I know the adapter was trained on the 4bit base model. Im not sure if this works with awq

    self.engine = Engine(model_path=model_path,
  File "/home/merlin/code/kreacher/venv/lib/python3.10/site-packages/lmdeploy/pytorch/engine/engine.py", line 153, in __init__
    _paging_adapters(adapters,
  File "/home/merlin/code/kreacher/venv/lib/python3.10/site-packages/lmdeploy/pytorch/engine/engine.py", line 68, in _paging_adapters
    model_agent.paging_adapters(weight_maps)
  File "/home/merlin/code/kreacher/venv/lib/python3.10/site-packages/lmdeploy/pytorch/engine/model_agent.py", line 715, in paging_adapters
    weight_map.cache_adapter(lora_linears, cpu_caches)
  File "/home/merlin/code/kreacher/venv/lib/python3.10/site-packages/lmdeploy/pytorch/adapter/adapter.py", line 226, in cache_adapter
    assert len(lora_linears) == len(caches), (
AssertionError: len(lora_linears) == len(caches)

If I comment out len(lora_linears) == len(caches) then the adapter merges... but im not sure if that its supposed to work like that or not.

Reproduction

My script:

from lmdeploy import pipeline, GenerationConfig, PytorchEngineConfig

backend_config = PytorchEngineConfig(session_len=2048,
                                     adapters=dict(lora_name_1='traderpedroso/llama3-8b-lora'))
gen_config = GenerationConfig(top_p=0.8,
                              top_k=40,
                              temperature=0.8,
                              max_new_tokens=1024)
pipe = pipeline('YurtsAI/Meta-Llama-3-8B-Instruct-AWQ',
                backend_config=backend_config)
prompts = [[{
    'role': 'user',
    'content': '您猜怎么着'
}]]
response = pipe(prompts, gen_config=gen_config, adapter_name='lora_name_1')
print(response)

Environment

Running latest version of LMDeploy.

Error traceback

No response

lvhan028 commented 5 days ago

PytorchEngine的4bit推理,还在开发中:https://github.com/InternLM/lmdeploy/pull/1913

We are implementing the 4bit quantized model (awq quantization method) in pytorch engine (#1913). Stay tuned.

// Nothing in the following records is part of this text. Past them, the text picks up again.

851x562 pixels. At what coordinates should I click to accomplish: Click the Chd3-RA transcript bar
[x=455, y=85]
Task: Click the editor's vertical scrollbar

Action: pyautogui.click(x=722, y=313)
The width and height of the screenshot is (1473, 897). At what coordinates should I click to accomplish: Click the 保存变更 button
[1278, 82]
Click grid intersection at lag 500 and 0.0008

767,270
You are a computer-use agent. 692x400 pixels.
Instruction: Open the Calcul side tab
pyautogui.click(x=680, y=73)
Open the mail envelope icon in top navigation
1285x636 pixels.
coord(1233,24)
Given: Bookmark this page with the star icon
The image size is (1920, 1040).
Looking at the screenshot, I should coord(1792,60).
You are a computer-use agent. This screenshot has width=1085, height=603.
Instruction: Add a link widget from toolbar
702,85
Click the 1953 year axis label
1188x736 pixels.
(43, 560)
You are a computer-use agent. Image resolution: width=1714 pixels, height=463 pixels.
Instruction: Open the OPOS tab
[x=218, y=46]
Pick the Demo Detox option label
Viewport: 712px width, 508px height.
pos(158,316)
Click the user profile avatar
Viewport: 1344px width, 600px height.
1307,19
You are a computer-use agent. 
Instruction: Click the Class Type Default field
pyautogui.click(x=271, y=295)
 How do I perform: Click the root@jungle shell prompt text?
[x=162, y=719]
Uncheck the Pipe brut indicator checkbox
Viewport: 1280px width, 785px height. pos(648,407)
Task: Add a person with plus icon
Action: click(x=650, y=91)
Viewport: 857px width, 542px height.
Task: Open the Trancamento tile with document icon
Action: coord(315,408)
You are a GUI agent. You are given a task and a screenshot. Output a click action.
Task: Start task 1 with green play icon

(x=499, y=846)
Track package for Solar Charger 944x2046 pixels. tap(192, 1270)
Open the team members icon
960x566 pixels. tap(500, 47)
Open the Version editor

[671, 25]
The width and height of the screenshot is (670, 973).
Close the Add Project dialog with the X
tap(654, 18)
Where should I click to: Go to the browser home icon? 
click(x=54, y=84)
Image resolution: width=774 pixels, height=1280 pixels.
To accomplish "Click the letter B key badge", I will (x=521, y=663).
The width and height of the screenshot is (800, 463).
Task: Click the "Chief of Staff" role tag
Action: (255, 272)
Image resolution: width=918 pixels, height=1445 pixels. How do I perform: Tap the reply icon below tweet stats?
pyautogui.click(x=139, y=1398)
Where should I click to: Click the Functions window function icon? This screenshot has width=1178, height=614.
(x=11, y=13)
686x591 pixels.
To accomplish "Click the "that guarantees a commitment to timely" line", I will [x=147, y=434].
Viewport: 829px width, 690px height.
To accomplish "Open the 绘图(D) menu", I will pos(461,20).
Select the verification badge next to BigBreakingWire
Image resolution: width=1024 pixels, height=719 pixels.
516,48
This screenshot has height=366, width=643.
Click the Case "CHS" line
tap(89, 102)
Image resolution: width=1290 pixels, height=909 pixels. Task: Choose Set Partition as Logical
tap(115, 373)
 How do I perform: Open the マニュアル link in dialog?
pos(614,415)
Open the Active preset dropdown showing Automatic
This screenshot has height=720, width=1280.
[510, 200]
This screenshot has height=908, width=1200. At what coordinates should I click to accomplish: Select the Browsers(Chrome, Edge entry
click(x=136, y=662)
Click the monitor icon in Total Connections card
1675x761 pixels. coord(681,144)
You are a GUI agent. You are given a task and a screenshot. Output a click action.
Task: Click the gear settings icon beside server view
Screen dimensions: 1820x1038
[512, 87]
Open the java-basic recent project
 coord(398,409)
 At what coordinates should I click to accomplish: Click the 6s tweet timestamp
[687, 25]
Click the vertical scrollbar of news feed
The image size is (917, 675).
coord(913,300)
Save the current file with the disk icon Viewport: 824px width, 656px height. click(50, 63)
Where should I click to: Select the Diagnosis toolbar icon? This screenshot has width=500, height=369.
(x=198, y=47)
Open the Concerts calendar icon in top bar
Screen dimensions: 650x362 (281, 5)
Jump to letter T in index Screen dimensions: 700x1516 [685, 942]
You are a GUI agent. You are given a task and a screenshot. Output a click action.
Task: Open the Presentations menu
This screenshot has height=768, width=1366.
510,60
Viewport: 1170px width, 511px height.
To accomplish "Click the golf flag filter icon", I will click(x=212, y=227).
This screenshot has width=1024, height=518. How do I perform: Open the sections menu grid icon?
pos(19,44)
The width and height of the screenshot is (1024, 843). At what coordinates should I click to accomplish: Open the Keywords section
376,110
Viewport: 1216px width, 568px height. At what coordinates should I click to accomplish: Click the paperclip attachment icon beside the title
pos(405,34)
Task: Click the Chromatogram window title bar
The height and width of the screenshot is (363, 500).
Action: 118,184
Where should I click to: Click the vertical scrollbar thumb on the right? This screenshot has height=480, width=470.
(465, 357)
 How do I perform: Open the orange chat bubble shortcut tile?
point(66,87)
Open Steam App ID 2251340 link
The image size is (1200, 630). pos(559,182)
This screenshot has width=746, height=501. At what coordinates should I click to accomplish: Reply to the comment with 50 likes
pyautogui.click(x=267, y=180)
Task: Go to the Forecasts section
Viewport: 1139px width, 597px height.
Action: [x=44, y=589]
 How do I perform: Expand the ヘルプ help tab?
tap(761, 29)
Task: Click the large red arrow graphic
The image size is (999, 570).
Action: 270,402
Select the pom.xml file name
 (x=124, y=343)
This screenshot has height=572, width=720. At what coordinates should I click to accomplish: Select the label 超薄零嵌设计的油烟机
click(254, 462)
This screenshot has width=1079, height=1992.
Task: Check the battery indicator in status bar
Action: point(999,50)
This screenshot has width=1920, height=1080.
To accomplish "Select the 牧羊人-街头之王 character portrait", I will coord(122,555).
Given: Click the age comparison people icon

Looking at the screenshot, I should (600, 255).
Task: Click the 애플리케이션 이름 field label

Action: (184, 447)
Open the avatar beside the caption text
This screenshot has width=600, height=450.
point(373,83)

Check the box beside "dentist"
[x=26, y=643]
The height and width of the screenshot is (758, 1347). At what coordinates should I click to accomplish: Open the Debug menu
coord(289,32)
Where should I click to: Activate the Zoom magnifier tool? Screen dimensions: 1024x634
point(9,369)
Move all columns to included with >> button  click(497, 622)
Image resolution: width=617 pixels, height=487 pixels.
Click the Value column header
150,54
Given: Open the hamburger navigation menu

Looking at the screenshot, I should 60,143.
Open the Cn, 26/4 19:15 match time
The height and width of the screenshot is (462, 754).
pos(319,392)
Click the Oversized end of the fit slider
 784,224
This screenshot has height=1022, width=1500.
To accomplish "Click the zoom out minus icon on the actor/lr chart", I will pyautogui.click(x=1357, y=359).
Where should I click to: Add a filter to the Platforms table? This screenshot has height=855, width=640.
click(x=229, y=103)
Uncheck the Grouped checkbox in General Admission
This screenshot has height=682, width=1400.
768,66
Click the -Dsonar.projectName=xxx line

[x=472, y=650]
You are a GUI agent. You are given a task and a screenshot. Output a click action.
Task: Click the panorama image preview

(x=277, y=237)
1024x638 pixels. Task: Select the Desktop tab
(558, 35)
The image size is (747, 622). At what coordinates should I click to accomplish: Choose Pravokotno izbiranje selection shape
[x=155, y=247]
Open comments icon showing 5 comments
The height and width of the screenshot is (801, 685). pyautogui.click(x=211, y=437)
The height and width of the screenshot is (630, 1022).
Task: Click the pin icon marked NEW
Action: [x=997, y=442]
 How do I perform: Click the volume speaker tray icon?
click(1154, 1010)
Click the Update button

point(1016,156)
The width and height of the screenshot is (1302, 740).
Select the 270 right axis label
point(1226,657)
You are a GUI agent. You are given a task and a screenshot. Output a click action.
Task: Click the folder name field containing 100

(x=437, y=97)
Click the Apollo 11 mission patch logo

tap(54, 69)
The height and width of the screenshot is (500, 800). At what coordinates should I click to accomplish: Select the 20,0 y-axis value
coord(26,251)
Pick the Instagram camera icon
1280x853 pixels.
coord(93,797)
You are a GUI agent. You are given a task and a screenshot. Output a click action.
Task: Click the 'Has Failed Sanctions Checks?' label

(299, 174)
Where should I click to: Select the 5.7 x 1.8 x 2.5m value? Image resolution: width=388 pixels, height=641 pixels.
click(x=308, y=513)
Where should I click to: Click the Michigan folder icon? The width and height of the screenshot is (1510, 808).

vladrad commented 4 days ago

Wow you all are fast

vladrad commented 4 days ago

Let me know if I can help out. Id be happy to test, im also capable of coding but this area is not my expertise :D . So this would mean any lora adapter should be able to mount on top of a AWQ quant model? Or do I need to fine-tune on a AWQ model. Seems like the lora adapter would just be mounted on top.

You all are amazing.

grimoire commented 1 day ago

https://github.com/InternLM/lmdeploy/pull/1913

PyTorchEngine use AwqLoraLinear, Adapters can be applied on awq model without fine-tune. Base linear would be forward with w4a16 support while adapters in fp16.